The United States Congress has been doing exactly the same thing for well over 200 years now reasoned the majority. The very first Congress that made the Establishment Clause the law of the land promptly hired a Christian chaplain to conduct sectarian Christian prayers at legislative sessions. Apparently no one was offended by that then so the practice continues to this day with the explicit sanction of the highest court in the land.

We all know, however, that the First Amendment Establishment Clause is hardly the only provision in the Bill of Rights that Congress and the government have been violating repeatedly from day one.

The Fifth Amendment, for instance, supposedly guarantees equal protection of the law and that no person shall be deprived of liberty or property without due process of law. Tell that to the slaves and the blacks who didn’t fully own and enjoy the rights to equal protection and due process until more than 150 years after the Bill of Rights became law and nearly 70 years after the Fourteenth Amendment was ratified.

In Part 1 of this essay, Our Municipal Father in Heaven, I boldly predicted citing several compelling reasons why the five current Christian Catholic Justices on SCOTUS will once again throw the Establishment Clause under the constitutional bus for the purpose of sanctioning government sponsored sectarian Christian prayers at the municipal level of American government.

I’ve just now read the transcript of oral arguments before the court in the current case. As a libertarian and defender of the First Amendment it offers me no reason for optimism. SCOTUS is probably going to use the same reasoning above – 5 to 4 this time I predict -- to stamp its judicial seal of approval for government sponsored Christian prayers at municipal sessions.

After all, the President of the United States, Congress, and prominent members of both major American political parties have each filed legal briefs with the Court formally requesting SCOTUS to sanction municipal government Christian prayers.

Of course they have. They represent the vast majority of Christians who want the government to support, promote and sponsor their religion. They don’t give a damn about the minorities which the Constitution was written to protect.
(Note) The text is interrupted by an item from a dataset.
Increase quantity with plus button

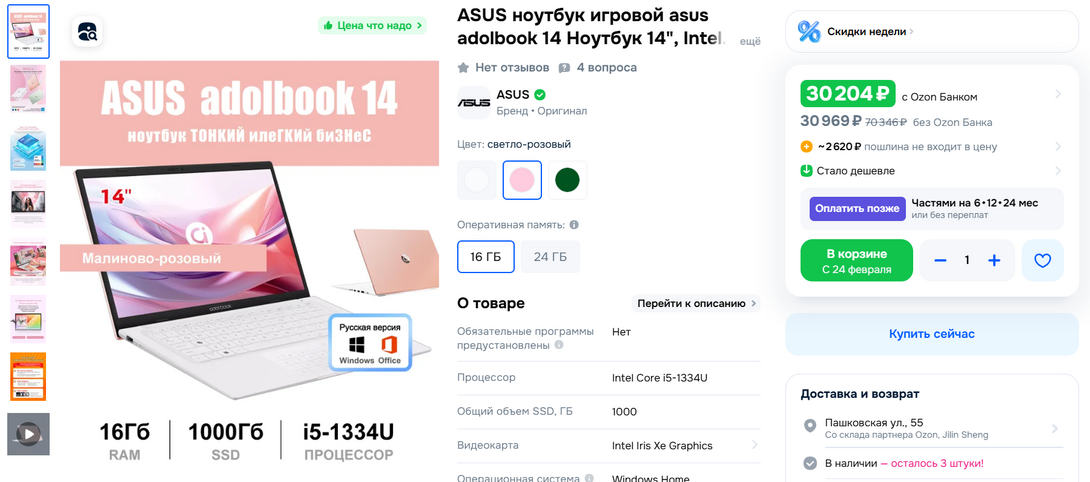(x=994, y=261)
All they care about is placating their constituents.

Even the lawyer who argued my side of the case, to my utter astonishment, caved in almost completely conceding that government sponsored prayer is permissible – “as long as the prayers aren’t overly sectarian in nature” – he lamely argued.

Too bad though that the conservative Justices plainly indicated that they aren’t especially inclined to involve themselves in the business of censoring or determining the content of government prayers.

This lawyer even went so far as to concede that the Court can ignore the sensibilities of non-believers or pantheistic believers when fashioning their rationale allowing government sponsored prayers.

Yes, the Court understands and will perhaps try to formulate a decision allowing government sponsored prayers which might mitigate any potential offence to Catholics, Protestants, Muslims and other monotheists, but a substantial non-believer minority in America will be forced to endure a clear violation of their constitutional First Amendment rights in perpetuity.

That’s because, in spite of the Establishment Clause, we Americans have an establishment of monotheistic religion and an official government God in America. He’s engraved on all of our coins, our currency, in our national motto and pledge of allegiance.

Our elected government officials, bureaucrats, agents and employees at every level of government bow their heads in prayer to this God every day and ask us all to do the same during the performance of government functions. They don’t care who is offended or whether anyone has a right to be offended.


Justice Scalia can be offended but atheists cannot. As far as he and his SCOTUS are concerned we are all, believers and non-believers alike, expected to bow our collective heads and pray to our government God: Our Municipal Father in Heaven.